Whether your practice is one of the covered entities lucky enough to be participating in the Department of Health and Human Services's Phase II Office for Civil Rights audits, or have suffered a ransomware attack, or an EHR failure, a disaster recovery plan always needs to be put in place along with a data back-up plan and contingency plan.
Pursuant to 45 CFR §§ 164.308(7), et seq. (Administrative Safeguards), , all of these plans are "required." The ultimate purpose behind these policies is to have a plan to prevent, detect, contain, and correct security violations. Yet, as I see on a regular basis, many plans in place are inadequate.

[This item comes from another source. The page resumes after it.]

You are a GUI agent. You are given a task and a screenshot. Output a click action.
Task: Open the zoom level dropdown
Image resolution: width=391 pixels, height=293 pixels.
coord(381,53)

First, let's start with exactly what the law requires in relation to the three aforementioned plans:
1. (7)(i) Standard: Contingency plan. Establish (and implement as needed) policies and procedures for responding to an emergency or other occurrence (for example, fire, vandalism, system failure, and natural disaster) that damages systems that contain electronic protected health information.
2. (7)(ii)(A) Data backup plan (Required). Establish and implement procedures to create and maintain retrievable exact copies of electronic protected health information.

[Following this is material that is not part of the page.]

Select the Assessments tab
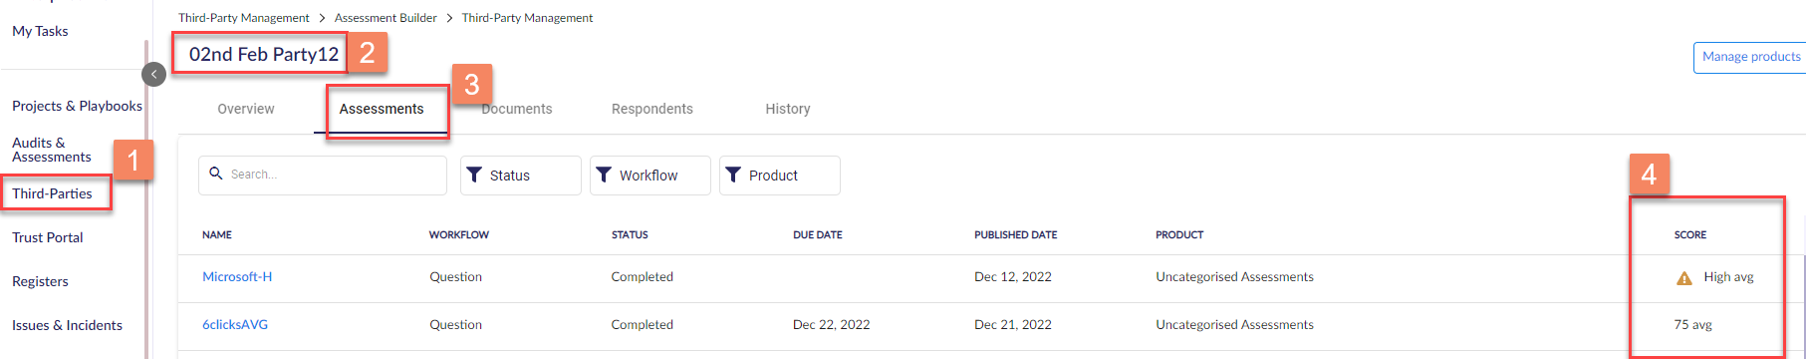 pyautogui.click(x=382, y=109)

3. (7)(ii) (B) Disaster recovery plan (Required). Establish (and implement as needed) procedures to restore any loss of data.
Second, let's develop an approach to developing a framework for each plan. Here are some elements that need to be addressed: scope; purpose; a general policy that ties into the entity's mission and relevant area of the legal requirement (e.g., 45 CFR § 164.308); as well as referencing the relevant procedure(s); specific plan of action for different scenarios in relation to prevention, detection, and correction of the security violation; and roles of individuals and departments.
Third, let's put this into action. Say your organization has experienced a ransomware attack. First, as a preventative measure, did you encrypt the data at rest and in transit? Second, do you have adequate screening and oversight processes in place to detect an intrusion? Third, are your policies and procedures adequate, so that you know what role people play? Finally, as part of your plan, once an attack occurs, what are you going to do to correct it while keeping patient care safe?
Physicians, regardless of the size of their practice, should take steps now to ensure compliance with HIPAA and the HITECH Act, as well as other applicable laws. The take-away is that not having the appropriate proactive and reactive measures in place can be costly from a financial, legal and reputational standpoint.